Giovedì, 29 Luglio 2021
Politica

Poste a Serrano, 600 firme contro chiusura. Istituzioni pronte a dar battaglia

Nella frazione di Carpignano chiuso l'ufficio postale e monta la protesta dei cittadini, sorpresi dai disagi: raccolte le firme contro l'atto. Il Comune e Federconsumatori preparano l'esposto: "Decisione scellerata ed unilaterale"

Repertorio

Serrano (CARPIGNANO SALENTINO) - In campo contro la decisione unilaterale di Poste italiane di sopprimere l'ufficio postale di Serrano, frazione di Carpignano Salentino: il presidente di Federconsumatori Lecce, Antonio Moscaggiuri, il responsabile territoriale, Mario Lorubio, e il sindaco del Comune, Roberto Isola, scrivono alle istituzioni (dal Prefetto di Lecce al Ministro dello Sviluppo Economico, al governatore pugliese, al presidente di Provincia, all'Anci Puglia, all'Anpci Puglia, alla segreteria regionale Agcom, al Procuratore della Repubblica presso il tribunale di Lecce e all'amministrazione di Poste Italiane Spa), per rappresentare gli interessi della comunità locale, che ha raccolto ben seicento firme contro questa chiusura.

Nella lettera esposto si puntualizza che Poste Italiane "con atto unilaterale ha deciso di sopprimere l’ufficio postale di Serrano": "Tale chiusura - si legge - sta provocando un danno inqualificabile a tutta la cittadinanza, con  riduzione dei servizi al cittadino e conseguente incidenza negativa sulla qualità della vita della popolazione residente, specie in capo alle fasce più deboli.

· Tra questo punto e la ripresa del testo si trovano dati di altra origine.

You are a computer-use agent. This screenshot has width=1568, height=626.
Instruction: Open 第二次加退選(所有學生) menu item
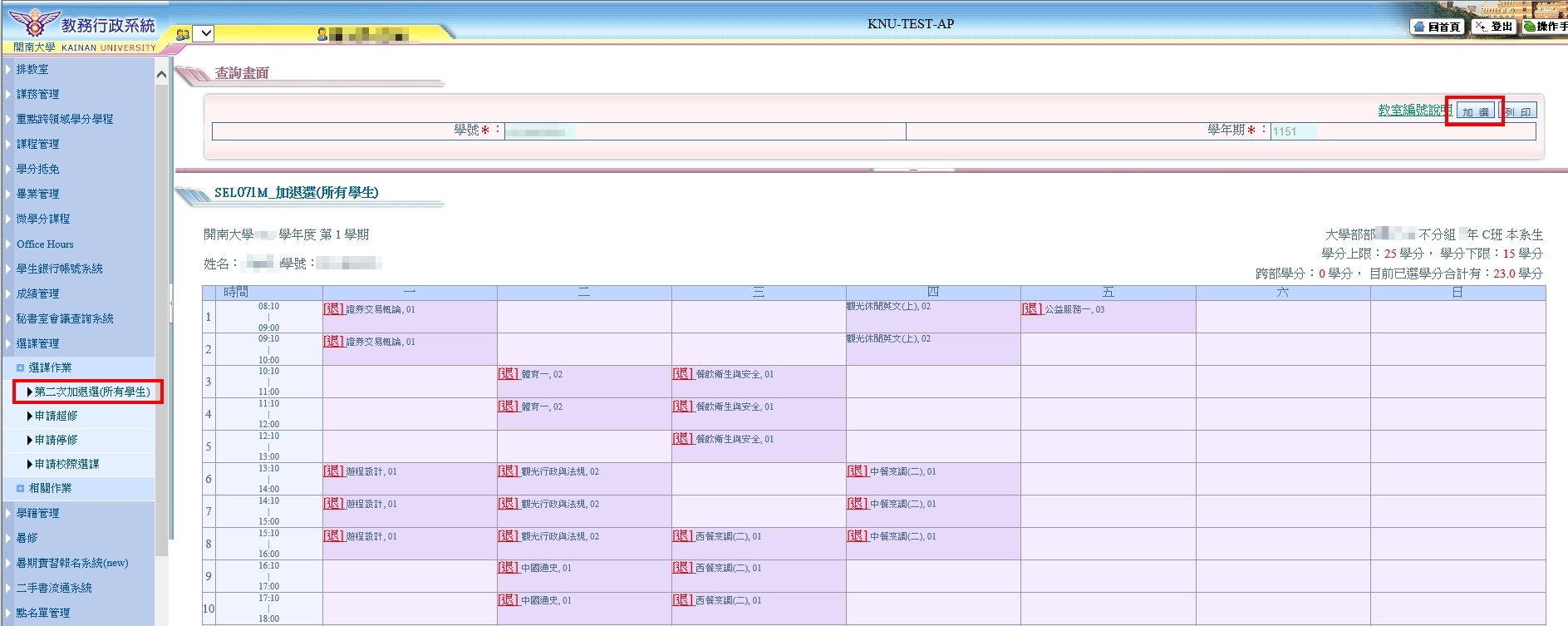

In particolare, anziani e diversamente abili, sono fortemente penalizzati anche dalla mancanza di collegamenti con l’ufficio postale più vicino sito in Carpignano Salentino".

"La scellerata decisione - si chiarisce - di chiudere un ufficio postale che da molti anni rappresenta(va) un punto di riferimento non solo economico ma anche sociale, sembra dettata non da una effettiva esigenza di eliminare gli sprechi e di razionalizzare i costi, bensì da una spregiudicata logica mercantile e di mero calcolo economico che ha come conseguenza la soppressione di un diritto del cittadino-consumatore. Si tenga conto che in Serrano non vi è alcuna filiale di istituti di credito e l’ufficio postale serviva a sopperire tale mancanza offrendo servizi quali il deposito, i pagamenti, i prestiti, che, con la chiusura dell’ufficio, non possono essere erogati".

A questo gli scriventi chiedono di aggiungere il fatto che l’ufficio postale di Carpignano Salentino non sia idoneo a soddisfare le esigenze anche della frazione di Serrano e pertanto "rischia di offrire un pessimo servizio alla comunità, con lunghe file di attesa e con ritardi nell’erogazione dei servizi postali". Si sottolinea, pertanto, come il tessuto economico e sociale della comunità necessiti di "un servizio postale efficiente e rapido che consenta il soddisfacimento dei bisogni e il concreto esercizio dei diritti quale quello di poter comunicare tramite missiva e/o quello di avere prontamente la disponibilità di denaro".

"Il disagio arrecato dalla chiusura dell’ufficio postale - si evidenzia - sta alimentando una protesta spontanea che si è concretizzata con la raccolta di circa 600 firme, attestanti lo stato di disagio e di malessere in capo alla popolazione, che con il procrastinarsi della situazione potrebbe intraprendere eclatanti forme di protesta difficilmente controllabili".

Per questo, si chiede al Prefetto di Lecce, la convocazione di un tavolo di trattative con Poste Italiane Spa, coinvolgendo gli enti interessati al fine di individuare con estrema urgenza una linea comune di azione e "una soluzione che contemperi i contrapposti interessi". In ultimo, si chiede di valutare se la chiusura dell’ufficio postale di Serrano possa integrare un comportamento "penalmente rilevante in ordine all’interruzione di un pubblico servizio e/o di pubblica necessità". In caso affermativo, gli enti legittimati si riservano di costituirsi parte civile nell’instaurando procedimento penale.